Figure 1: SARS-CoV-2 3D Model
Transmissibility of the omicron variant
Consistent evidence has shown that Omicron variant is more transmissible in general population compared to all previous variants, including the Delta variant. In countries with active community transmission, it only takes Omicron variant 1.5 to 3 days to double the number of people infected. Delta variant, however, would take 14 days.
Even in countries with high level of vaccine coverage, Omicron is still spreading rapidly. Given the current data, Omicron will eventually outpace Delta to become the main variant worldwide.
Severity of omicron variant’s infection
Unfortunately, WHO did not specify how severe Omicron infection would be compared to other variants of interest. Hospitalisations in UK, Australia, South Africa are on the rise again. Given the rapid increasing case numbers, many healthcare systems may become quickly overwhelmed. Asian nations like Singapore has ramped up capacity in hospitals and ICUs to prepare for the potential surge.
Vaccination effectiveness against the omicron strain
Preliminary data over the past weeks has indicated there is a reduction in neutralising antibody titres against Omicron in people who have received one vaccine dose or in those who had previous COVID infection.

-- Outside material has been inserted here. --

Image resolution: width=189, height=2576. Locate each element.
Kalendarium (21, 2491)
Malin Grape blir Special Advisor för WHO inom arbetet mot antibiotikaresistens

In light with the current situation, government across the world has urged people to get the booster shot after either 5 or 6 months of the second COVID vaccination. Moderna has said its booster works against Omicron in tests, raises antibodies 37-fold. Pfizer has published similar statement saying the third dose could enhance antibody concentration by 25-fold.
The diagnostic accuracy of routinely used PCR and antigen-based rapid diagnostic test (Ag-RDT) assays does not appear to be impacted by Omicron. The newly developed saliva RDT by scientists in Singapore could work equally well against Omicron variant. People are always encouraged to get tested if symptoms occur, or if identified as close contact.
Treatment for infection by the omicron variant
Medications for patients with severe COVID-19 symptoms are effective against the Omicron strain. However, some antibody-based medication developed against previous variant may have decreased effectiveness against this new strain and variant.